In order to compile thrift code, use the command make which will generate thrift files in gen-py/*
Ensure that the project directory is on the same directory as the thrift directory or otherwise change the path in the .py files.
To run the server with one compute node enter these three commands in different terminals on the same computer:
python3 compute_node.py <port> <load_probability>
python3 coordinator_node.py <port> <scheduling_policy>
python3 client.py <ip_of_coordinator_node> <port_of_coordinator_node>
Example:
python3 compute_node.py 5106 0.3
python3 coordinator_node.py 5105 2
python3 client.py 127.0.0.1 5105
Here, we're running a compute node with load probability of 30%. On the same computer, we're running the coordinator node with a scheduling policy of 2. The coordinator node process then uses the compute_nodes.txt file to find our compute nodes either on localhost or on a different network. We then connect our client to the coordinator to initialize our distributed machine learning algorithm.

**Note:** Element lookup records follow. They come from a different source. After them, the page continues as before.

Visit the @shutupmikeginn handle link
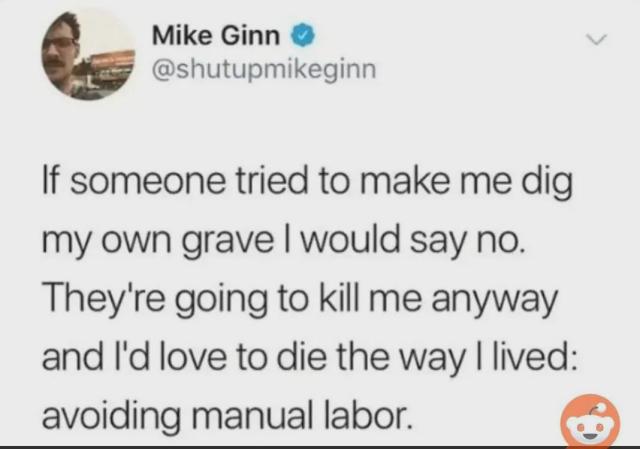Image resolution: width=640 pixels, height=449 pixels. tap(264, 70)
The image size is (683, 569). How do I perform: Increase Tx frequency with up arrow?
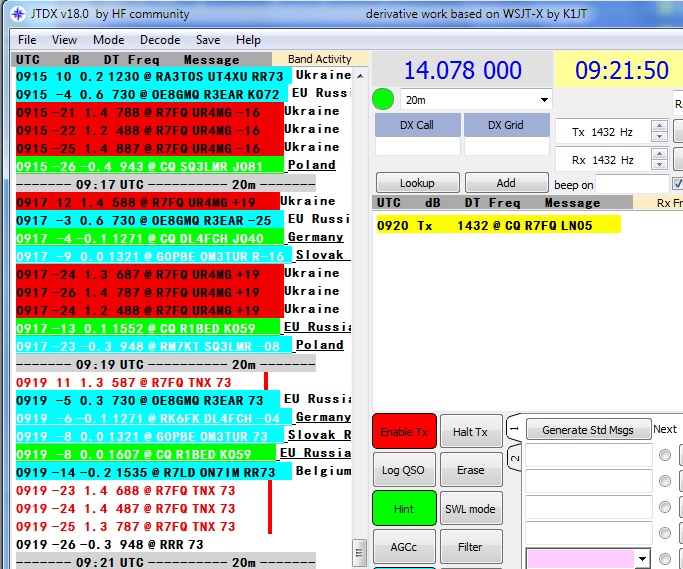(x=659, y=127)
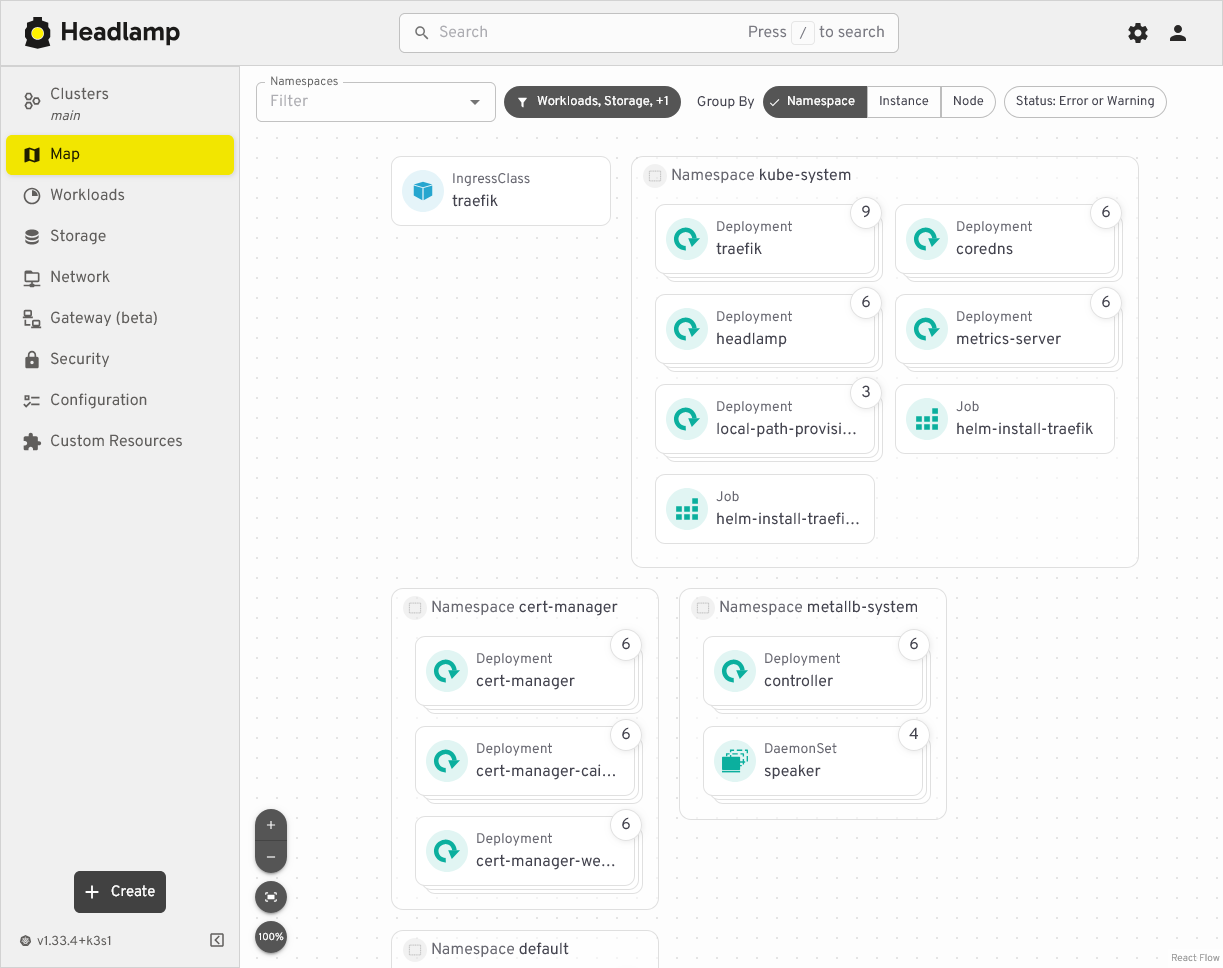Toggle the cert-manager namespace checkbox
The height and width of the screenshot is (968, 1223).
tap(415, 608)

If you wish to run on different computers, change the compute_nodes.txt in the format:
<ip>,<port>
You can populate the compute_nodes.txt with IP addresses and port numbers in a CSV format (e.g. localhost,9091) to allow the coordinator node to connect to those which are active. If a compute node is not active, it will be ignored on coordinator initialization. If it fails to get a response back, it will skip the compute node's aggregation of result data.
client.py and client_thrift.thrift will create a connected to the coordinator and initialize it. It will then wait to receive a response from the coordinator about the aggregated and trained data.

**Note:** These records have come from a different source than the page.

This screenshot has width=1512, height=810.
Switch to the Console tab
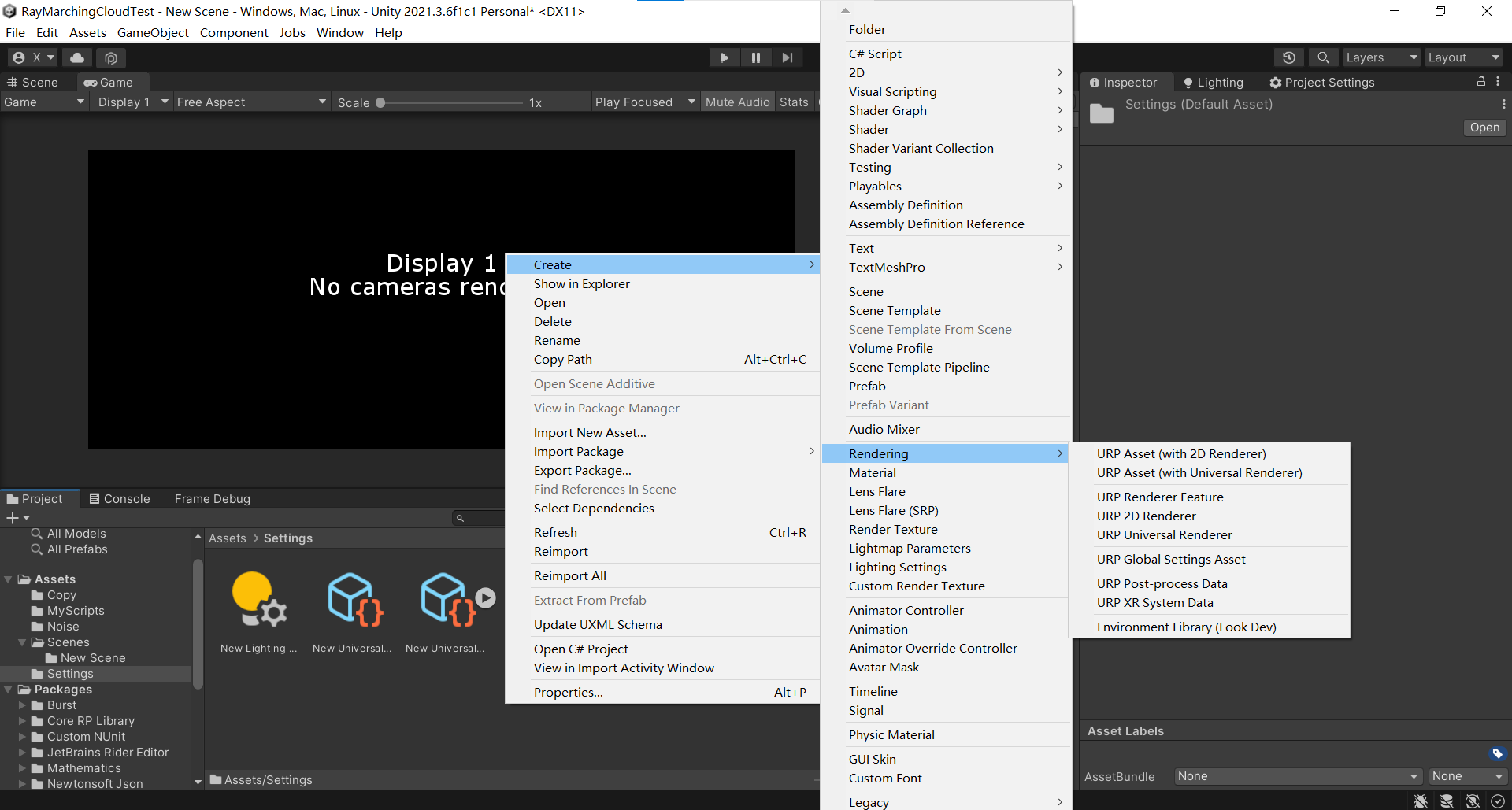(120, 499)
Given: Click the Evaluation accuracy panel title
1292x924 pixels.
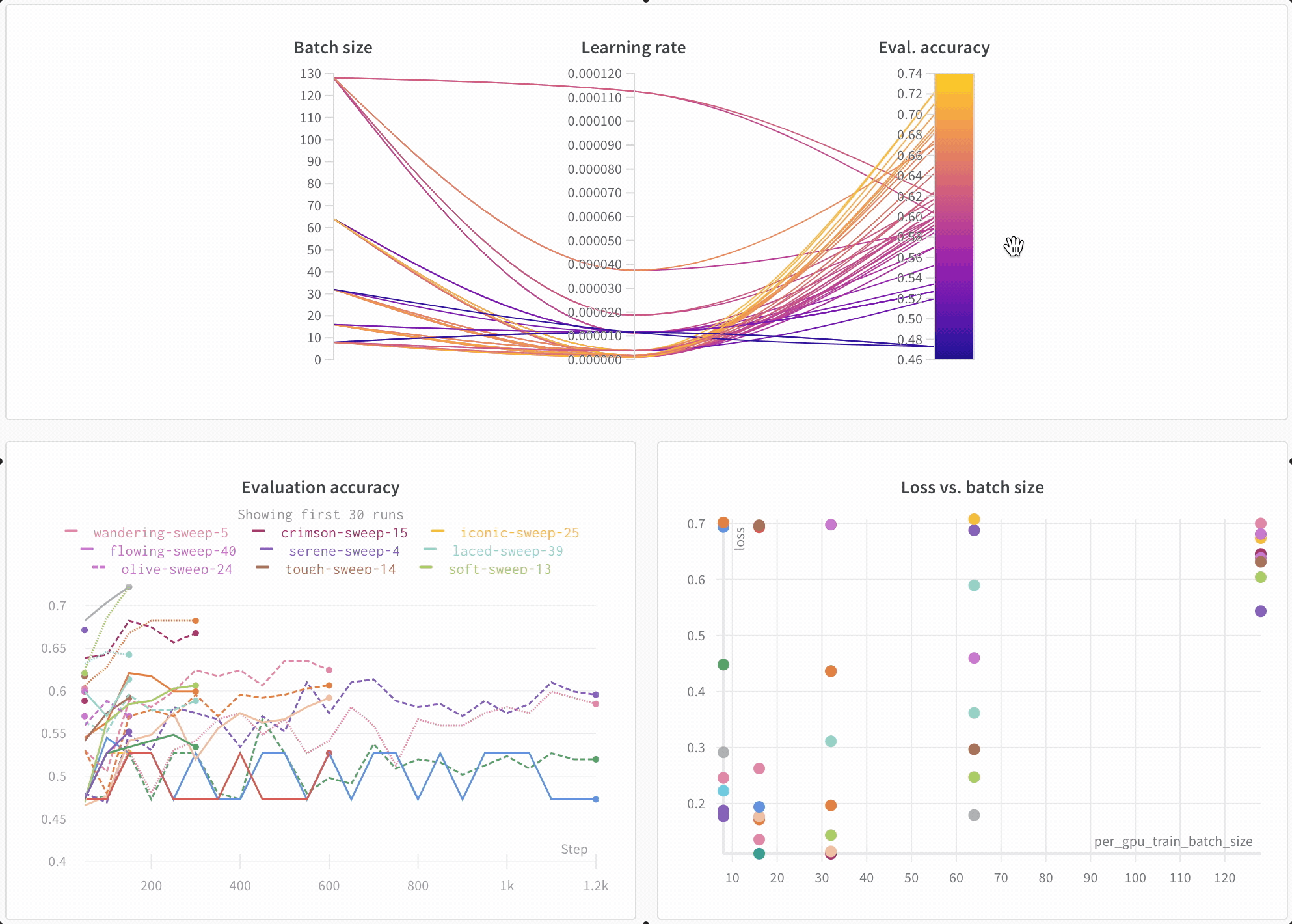Looking at the screenshot, I should (321, 487).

coordinator_node.py and coordinator_node_thrift.thrift acts both as a client and server. It is a server for our client and a client for our compute nodes. It will first send a heartbeat to find active nodes and create a stored connection to each one. If a node is inactive, it will occassionally send heartbeats to see if it is alive and if so, send training data. If all compute nodes go down, it will enter a retry loop for 3 attempts before aborting. It utilizes threads to poll for inactive compute nodes and whether the node is finished training. Once done, it will aggregate the data and send the accuracy back to our client.

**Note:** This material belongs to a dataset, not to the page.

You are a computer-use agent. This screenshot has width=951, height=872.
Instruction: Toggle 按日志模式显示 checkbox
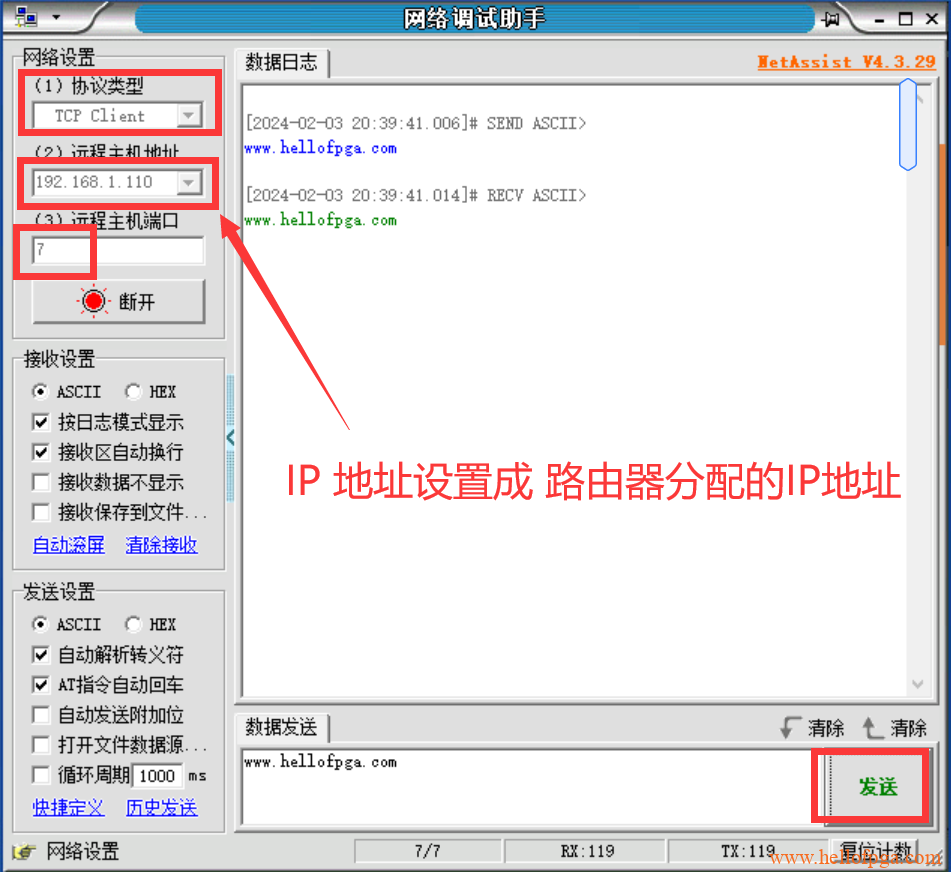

compute_node.py and compute_node_thrift.thrift are our compute nodes. These nodes will train a local ML model after receiving a task from the coordinator node. Once received, it will train then send back the gradients for aggregation.
I've learned how Interface Definition Languages (IDLs) work to connect computers and allow different languages to communicate such as Python and C++ using RPC. Whereas with REST APIs which use a consistent format of JSON or XML over HTTP, RPC allows us to run code from another computer as if it was local. I've also learned how RPC can be utilized to distribute computing, managing scheduling and load balancing of distributed systems, as well as message queues to allow for asynchronous distributed computing. Not only that, utilizing retry loops, heartbeats, and other things to learn fault-tolerance.